Baylor Senior Selected for Internship with FBI, Among Other Honors

  • News Photo 4108
    James Nortey, a senior philosophy and political science major from Cedar Park
  • News Photo 4109
    Baylor's three Truman Scholar finalists: Nekpen Osuan from Houston, Truman Scholar winner Kenneth Ike from Houston and James Nortey from Cedar Park
May 17, 2007

by Paige Patton, communication specialist, (254) 710-3321

Baylor University senior James Nortey, a philosophy and political science major from Cedar Park, recently was selected for placement in the prestigious Federal Bureau of Investigation honors internship program. Nortey joins fellow Baylor student Christine Tamer as one of only 56 students selected from a nationwide pool of applicants.

Nortey will work at the FBI headquarters in Washington, D.C., in the Law Enforcement Coordination office, while Tamer will be employed with the Records Management Division in Virginia.

For the story about Tamer, please click here.

"I will be briefed in more detail about my internship soon; however, I know a portion of the internship allows me to trail some of the high-level executives at the FBI, as well as write articles for FBI publications," Nortey said.

He first learned of the FBI internship from William Keyes, president of the Institute for Responsible Citizenship, a program in which Nortey participated last summer. Keyes spoke with the director of the FBI internship program, and Nortey's application was waived. After a background check, security interview and a polygraph test, he was granted the position.

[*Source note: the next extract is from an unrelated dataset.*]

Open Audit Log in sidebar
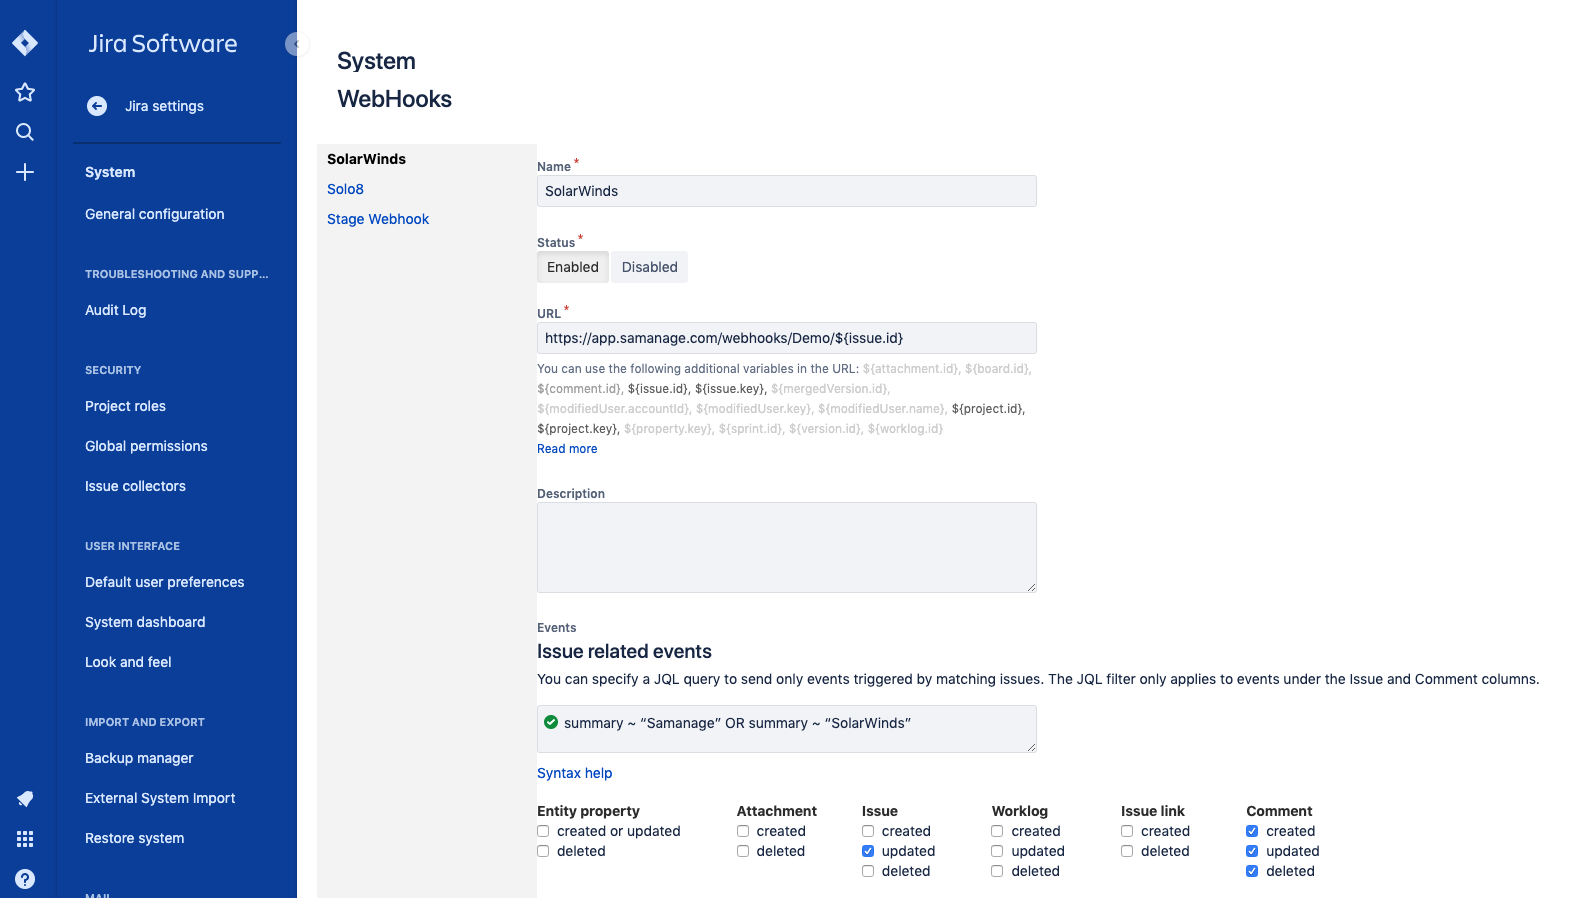 115,310
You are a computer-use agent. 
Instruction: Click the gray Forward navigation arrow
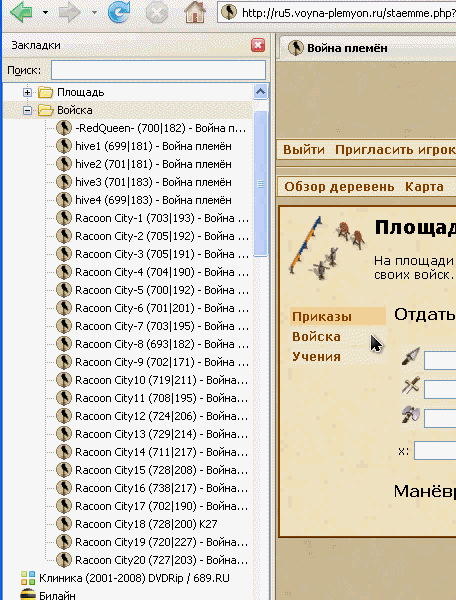[x=69, y=13]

Nortey has received several other significant accolades this year. He was one of three finalists for the Truman Scholar award, marking the first time Baylor has had three finalists in one year. Senior Kenneth Ike was a winner of the Truman Scholarship.

For the story about Ike, please click here.

"The [Truman] honor confirmed that I had been successful in both my academic efforts and community service thus far," Nortey said. "I intend to not just continue excelling, but also to challenge myself to inspire others to do the same, and I will try to seek excellence in every aspect of my life."

On April 28, Nortey learned he had been selected as a Henry L. Robinson Scholar at the annual Phi Beta Kappa spring banquet. The scholarship was established March 17, 1980, in memory of Dr. Henry L. Robinson, professor of French for 28 years at Baylor. Recipients are selected by members of Phi Beta Kappa. "I was quite surprised when I learned I was a Robinson Scholar," Nortey said. "It is an honor to receive a reward that bears this man's name."

The past year has been busy for Nortey, and he has high aspirations for the future. He plans to go to law school and pursue a joint degree in law and public policy with an emphasis on criminal justice. His dream is to clerk for a federal appellate judge in Texas or Washington, D.C., and eventually work for the Department of Justice or the FBI.

"Planning the next decade of my life [a requirement for the FBI internship and Truman award] is something that I never want to do again, but I am grateful for the experience because it allowed me the opportunity to consult with advisers in the fields of my interests, to emulate their successes and to avoid their setbacks," he said.

Nortey attended Coronado High School in El Paso, Texas. He currently serves as Chief Justice of Student Government's Student Court and is a Community Leader at Martin Residence Hall. He has a seat on the Student Development Council, Disciplinary Committee, Honors Council, and is a delegate on Baylor's Model United Nations team.